Excerpted records =
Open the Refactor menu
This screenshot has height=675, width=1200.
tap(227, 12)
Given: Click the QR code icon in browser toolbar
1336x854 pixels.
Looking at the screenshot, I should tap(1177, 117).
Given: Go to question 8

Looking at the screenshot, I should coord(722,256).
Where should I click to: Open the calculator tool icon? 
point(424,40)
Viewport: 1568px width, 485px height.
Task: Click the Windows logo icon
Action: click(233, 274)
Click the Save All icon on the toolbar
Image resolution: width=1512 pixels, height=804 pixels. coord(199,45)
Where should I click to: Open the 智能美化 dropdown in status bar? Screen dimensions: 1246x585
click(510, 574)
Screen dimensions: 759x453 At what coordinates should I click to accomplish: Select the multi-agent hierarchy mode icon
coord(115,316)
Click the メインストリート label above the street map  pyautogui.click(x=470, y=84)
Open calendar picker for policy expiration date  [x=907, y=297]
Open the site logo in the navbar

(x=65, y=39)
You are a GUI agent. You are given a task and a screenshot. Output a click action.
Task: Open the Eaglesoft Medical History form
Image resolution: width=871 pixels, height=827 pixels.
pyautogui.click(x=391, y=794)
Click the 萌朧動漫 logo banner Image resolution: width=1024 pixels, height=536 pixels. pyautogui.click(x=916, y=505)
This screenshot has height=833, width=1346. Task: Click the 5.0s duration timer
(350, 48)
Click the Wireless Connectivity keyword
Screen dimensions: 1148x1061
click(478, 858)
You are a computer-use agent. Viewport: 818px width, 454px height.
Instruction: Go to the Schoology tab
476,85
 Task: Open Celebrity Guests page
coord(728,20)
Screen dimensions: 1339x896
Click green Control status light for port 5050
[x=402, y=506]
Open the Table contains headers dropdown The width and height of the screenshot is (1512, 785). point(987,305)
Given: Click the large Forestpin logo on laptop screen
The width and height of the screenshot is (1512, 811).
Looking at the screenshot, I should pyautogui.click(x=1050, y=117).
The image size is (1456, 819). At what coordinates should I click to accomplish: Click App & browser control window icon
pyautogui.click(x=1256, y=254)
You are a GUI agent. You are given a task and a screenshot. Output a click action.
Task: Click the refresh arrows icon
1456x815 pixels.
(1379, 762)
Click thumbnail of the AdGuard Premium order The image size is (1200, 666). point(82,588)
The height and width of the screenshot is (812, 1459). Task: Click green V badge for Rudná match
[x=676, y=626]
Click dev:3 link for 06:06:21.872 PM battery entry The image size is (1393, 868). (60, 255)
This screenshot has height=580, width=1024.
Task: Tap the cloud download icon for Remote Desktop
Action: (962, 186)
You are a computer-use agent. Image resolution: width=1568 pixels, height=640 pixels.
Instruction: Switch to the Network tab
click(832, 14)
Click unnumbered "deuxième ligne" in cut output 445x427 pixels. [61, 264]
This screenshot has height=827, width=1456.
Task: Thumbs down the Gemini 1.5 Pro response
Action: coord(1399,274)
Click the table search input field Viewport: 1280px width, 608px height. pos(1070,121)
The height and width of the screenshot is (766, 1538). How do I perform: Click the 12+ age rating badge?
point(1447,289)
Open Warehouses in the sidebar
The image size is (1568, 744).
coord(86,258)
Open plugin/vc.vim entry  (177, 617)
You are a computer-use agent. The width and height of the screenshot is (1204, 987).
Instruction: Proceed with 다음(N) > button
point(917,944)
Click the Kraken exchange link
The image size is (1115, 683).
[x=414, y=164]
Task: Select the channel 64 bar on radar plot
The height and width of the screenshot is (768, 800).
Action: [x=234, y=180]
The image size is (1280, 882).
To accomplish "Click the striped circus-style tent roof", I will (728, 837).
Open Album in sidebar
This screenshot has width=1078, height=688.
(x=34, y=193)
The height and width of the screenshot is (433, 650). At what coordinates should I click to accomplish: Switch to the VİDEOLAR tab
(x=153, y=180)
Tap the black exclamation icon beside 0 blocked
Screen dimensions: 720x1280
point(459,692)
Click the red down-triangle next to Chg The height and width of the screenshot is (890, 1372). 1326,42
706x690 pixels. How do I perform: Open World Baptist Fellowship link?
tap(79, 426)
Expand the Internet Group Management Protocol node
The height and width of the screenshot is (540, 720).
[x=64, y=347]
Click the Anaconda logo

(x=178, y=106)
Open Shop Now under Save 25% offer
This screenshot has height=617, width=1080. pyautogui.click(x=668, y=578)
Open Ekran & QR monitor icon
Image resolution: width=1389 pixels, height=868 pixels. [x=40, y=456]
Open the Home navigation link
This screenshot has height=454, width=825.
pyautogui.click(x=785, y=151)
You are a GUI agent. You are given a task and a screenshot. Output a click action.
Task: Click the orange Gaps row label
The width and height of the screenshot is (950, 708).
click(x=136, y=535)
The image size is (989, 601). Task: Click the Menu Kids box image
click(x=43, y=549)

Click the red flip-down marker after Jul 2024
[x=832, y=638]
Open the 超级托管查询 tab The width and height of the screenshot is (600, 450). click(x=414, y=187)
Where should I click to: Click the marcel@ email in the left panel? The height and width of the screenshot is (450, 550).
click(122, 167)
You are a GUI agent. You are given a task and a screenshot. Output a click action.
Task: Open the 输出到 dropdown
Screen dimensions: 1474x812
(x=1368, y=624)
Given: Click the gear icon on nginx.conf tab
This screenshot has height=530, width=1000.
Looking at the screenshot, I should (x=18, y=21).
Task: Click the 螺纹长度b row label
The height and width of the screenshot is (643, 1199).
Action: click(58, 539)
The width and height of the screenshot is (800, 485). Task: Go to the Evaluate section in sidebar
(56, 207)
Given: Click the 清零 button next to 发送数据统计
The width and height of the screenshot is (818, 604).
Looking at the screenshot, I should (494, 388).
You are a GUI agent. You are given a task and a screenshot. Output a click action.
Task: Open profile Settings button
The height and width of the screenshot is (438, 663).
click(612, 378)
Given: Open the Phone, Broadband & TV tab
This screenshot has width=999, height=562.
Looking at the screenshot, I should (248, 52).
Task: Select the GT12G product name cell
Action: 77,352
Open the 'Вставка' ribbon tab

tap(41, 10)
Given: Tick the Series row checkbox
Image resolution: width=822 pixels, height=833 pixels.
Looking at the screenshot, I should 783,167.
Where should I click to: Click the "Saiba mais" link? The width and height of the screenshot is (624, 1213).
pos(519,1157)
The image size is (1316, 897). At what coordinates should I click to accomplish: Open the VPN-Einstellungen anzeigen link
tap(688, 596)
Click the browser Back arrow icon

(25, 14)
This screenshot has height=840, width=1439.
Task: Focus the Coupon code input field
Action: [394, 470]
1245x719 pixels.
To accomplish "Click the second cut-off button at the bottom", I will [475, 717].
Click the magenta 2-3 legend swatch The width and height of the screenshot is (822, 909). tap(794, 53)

Exercise brief = Please copy the data above word for word, from its very first line down to and including the line that contains "click(510, 574)".

Answer =
Open the Refactor menu
This screenshot has height=675, width=1200.
tap(227, 12)
Given: Click the QR code icon in browser toolbar
1336x854 pixels.
Looking at the screenshot, I should tap(1177, 117).
Given: Go to question 8

Looking at the screenshot, I should coord(722,256).
Where should I click to: Open the calculator tool icon? 
point(424,40)
Viewport: 1568px width, 485px height.
Task: Click the Windows logo icon
Action: click(233, 274)
Click the Save All icon on the toolbar
Image resolution: width=1512 pixels, height=804 pixels. coord(199,45)
Where should I click to: Open the 智能美化 dropdown in status bar? Screen dimensions: 1246x585
click(510, 574)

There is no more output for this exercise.